* [Exercise directions]:
How many of the lines below contain "computer"? Reply with only that figure.

Start of Records to process

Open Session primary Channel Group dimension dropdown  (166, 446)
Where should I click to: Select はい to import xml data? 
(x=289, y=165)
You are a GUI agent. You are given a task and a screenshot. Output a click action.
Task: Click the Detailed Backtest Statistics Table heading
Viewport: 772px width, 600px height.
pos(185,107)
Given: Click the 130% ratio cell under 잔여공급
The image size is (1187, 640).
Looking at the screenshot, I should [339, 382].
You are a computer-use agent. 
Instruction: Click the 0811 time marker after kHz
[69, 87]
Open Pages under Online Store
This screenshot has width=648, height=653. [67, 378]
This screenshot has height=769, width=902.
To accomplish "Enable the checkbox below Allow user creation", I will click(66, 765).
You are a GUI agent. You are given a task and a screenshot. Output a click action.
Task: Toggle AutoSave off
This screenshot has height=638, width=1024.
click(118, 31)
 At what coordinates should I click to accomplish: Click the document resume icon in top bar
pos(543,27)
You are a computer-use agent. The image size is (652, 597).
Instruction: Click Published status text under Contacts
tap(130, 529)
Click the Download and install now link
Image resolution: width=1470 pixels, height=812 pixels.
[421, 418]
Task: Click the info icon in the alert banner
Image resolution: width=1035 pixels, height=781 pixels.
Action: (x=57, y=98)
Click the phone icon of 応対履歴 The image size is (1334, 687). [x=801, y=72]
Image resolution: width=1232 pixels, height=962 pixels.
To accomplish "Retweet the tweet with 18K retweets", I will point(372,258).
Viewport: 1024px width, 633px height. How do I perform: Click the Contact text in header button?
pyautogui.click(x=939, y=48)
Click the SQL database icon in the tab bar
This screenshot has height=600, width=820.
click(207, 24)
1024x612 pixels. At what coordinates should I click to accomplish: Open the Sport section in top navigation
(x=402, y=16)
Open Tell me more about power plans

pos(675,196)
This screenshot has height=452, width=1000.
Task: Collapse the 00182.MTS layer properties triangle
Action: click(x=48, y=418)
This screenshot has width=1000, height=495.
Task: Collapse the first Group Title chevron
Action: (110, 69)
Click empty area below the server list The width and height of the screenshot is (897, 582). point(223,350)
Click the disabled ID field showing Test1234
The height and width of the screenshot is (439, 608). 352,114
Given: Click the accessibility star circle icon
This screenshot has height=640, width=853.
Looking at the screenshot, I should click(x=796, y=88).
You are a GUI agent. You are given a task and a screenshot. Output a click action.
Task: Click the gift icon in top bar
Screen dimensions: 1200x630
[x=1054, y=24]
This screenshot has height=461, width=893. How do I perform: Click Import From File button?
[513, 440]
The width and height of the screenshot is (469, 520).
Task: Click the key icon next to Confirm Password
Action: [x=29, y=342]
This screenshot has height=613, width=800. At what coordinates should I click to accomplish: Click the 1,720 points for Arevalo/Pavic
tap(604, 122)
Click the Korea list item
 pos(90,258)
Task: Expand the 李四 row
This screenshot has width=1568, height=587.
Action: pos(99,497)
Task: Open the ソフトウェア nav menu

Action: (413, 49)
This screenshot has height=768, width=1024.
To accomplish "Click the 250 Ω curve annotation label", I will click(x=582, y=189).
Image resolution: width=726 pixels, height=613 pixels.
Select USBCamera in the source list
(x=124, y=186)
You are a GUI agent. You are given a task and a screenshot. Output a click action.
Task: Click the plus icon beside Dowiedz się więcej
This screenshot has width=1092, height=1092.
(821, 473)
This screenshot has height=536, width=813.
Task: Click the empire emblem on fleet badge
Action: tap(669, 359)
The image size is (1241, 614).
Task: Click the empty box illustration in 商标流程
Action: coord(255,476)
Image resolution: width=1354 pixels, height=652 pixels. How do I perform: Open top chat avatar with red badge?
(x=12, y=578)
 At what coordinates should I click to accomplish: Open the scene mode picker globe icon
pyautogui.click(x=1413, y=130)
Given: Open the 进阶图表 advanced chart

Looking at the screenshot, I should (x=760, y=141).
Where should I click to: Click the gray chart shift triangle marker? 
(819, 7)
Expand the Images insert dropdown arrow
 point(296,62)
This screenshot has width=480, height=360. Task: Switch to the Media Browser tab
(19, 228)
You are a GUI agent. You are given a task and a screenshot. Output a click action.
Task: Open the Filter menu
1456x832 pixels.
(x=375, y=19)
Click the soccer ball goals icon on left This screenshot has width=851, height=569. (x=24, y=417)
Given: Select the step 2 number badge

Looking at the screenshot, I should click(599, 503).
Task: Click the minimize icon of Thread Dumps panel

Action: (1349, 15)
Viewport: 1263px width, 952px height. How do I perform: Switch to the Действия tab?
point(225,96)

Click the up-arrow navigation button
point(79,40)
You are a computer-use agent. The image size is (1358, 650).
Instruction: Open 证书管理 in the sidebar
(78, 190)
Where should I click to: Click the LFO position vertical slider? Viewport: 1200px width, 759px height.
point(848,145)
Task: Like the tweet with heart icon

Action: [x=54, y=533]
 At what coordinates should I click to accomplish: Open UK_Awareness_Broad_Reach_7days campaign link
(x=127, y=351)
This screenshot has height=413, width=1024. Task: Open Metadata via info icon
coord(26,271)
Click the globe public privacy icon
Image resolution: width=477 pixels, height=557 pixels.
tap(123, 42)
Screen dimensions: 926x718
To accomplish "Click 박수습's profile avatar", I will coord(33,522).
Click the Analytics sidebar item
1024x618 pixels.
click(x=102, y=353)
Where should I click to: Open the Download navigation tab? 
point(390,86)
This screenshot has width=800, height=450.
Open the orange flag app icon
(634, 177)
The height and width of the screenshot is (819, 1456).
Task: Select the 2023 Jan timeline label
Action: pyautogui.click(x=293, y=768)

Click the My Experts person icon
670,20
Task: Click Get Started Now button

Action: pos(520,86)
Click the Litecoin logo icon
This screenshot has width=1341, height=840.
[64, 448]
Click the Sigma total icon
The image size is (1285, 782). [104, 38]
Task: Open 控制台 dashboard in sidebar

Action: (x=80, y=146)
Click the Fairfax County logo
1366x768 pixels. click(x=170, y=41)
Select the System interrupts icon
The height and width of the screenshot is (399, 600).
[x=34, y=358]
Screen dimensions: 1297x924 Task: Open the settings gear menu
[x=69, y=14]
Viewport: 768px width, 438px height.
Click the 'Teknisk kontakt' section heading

End of Records to process

* [Output below]:
3